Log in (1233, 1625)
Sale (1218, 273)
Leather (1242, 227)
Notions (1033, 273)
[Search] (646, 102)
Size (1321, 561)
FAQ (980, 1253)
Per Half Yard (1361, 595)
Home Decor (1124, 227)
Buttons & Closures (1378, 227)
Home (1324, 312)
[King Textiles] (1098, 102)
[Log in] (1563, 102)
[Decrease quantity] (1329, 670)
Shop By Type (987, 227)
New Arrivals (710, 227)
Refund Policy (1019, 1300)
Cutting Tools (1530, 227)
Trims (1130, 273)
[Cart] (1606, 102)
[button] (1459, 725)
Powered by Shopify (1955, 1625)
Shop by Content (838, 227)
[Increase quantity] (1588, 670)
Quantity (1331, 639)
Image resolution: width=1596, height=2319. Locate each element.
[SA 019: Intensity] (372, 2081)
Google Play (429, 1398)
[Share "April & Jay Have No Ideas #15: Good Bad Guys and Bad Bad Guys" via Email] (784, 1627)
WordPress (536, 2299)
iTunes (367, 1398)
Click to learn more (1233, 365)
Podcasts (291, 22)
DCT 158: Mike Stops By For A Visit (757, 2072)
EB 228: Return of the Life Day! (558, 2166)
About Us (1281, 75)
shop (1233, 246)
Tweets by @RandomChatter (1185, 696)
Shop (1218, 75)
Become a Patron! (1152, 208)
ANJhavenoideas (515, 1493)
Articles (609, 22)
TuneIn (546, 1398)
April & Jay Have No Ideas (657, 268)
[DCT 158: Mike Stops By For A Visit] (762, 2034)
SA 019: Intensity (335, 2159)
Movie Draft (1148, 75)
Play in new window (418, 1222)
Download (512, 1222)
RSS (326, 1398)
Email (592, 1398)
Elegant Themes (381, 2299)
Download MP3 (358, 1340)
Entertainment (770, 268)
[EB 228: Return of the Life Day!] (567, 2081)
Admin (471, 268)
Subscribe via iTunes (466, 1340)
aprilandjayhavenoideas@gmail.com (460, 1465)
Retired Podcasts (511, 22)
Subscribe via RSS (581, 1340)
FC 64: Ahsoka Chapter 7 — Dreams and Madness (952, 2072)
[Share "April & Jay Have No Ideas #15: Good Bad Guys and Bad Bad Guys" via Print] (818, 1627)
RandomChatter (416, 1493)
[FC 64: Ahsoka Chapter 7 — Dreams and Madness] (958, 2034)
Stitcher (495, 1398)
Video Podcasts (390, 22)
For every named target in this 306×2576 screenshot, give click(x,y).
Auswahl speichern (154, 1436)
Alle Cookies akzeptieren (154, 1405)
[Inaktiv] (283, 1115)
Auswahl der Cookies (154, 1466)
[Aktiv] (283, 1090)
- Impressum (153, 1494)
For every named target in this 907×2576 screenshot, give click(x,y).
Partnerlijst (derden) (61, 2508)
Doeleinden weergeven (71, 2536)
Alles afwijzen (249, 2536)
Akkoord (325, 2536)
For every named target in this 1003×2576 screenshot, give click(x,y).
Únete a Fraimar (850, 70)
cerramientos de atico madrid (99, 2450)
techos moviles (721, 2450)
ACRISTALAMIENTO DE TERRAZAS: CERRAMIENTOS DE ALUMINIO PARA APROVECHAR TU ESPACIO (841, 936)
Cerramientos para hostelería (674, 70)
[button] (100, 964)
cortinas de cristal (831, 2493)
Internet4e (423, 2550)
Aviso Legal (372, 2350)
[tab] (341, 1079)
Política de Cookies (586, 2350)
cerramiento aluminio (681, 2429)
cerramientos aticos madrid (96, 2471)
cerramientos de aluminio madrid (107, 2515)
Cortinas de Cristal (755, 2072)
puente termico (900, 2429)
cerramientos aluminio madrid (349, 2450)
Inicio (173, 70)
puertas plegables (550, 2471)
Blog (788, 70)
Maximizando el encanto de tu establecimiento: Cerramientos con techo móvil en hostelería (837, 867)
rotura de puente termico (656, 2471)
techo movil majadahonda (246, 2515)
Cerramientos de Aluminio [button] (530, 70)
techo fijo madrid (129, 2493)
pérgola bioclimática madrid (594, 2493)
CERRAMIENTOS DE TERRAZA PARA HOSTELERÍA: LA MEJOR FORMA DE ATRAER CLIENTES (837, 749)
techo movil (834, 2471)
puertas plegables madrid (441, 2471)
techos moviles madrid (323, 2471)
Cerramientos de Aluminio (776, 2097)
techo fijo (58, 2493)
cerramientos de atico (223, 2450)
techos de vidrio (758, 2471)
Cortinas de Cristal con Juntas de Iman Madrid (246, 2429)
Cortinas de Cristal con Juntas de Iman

##############################

* [What you have to do]: Go through the records above and copy each line where "Share" is found.

* [Completed exercise]:
[Share "April & Jay Have No Ideas #15: Good Bad Guys and Bad Bad Guys" via Email] (784, 1627)
[Share "April & Jay Have No Ideas #15: Good Bad Guys and Bad Bad Guys" via Print] (818, 1627)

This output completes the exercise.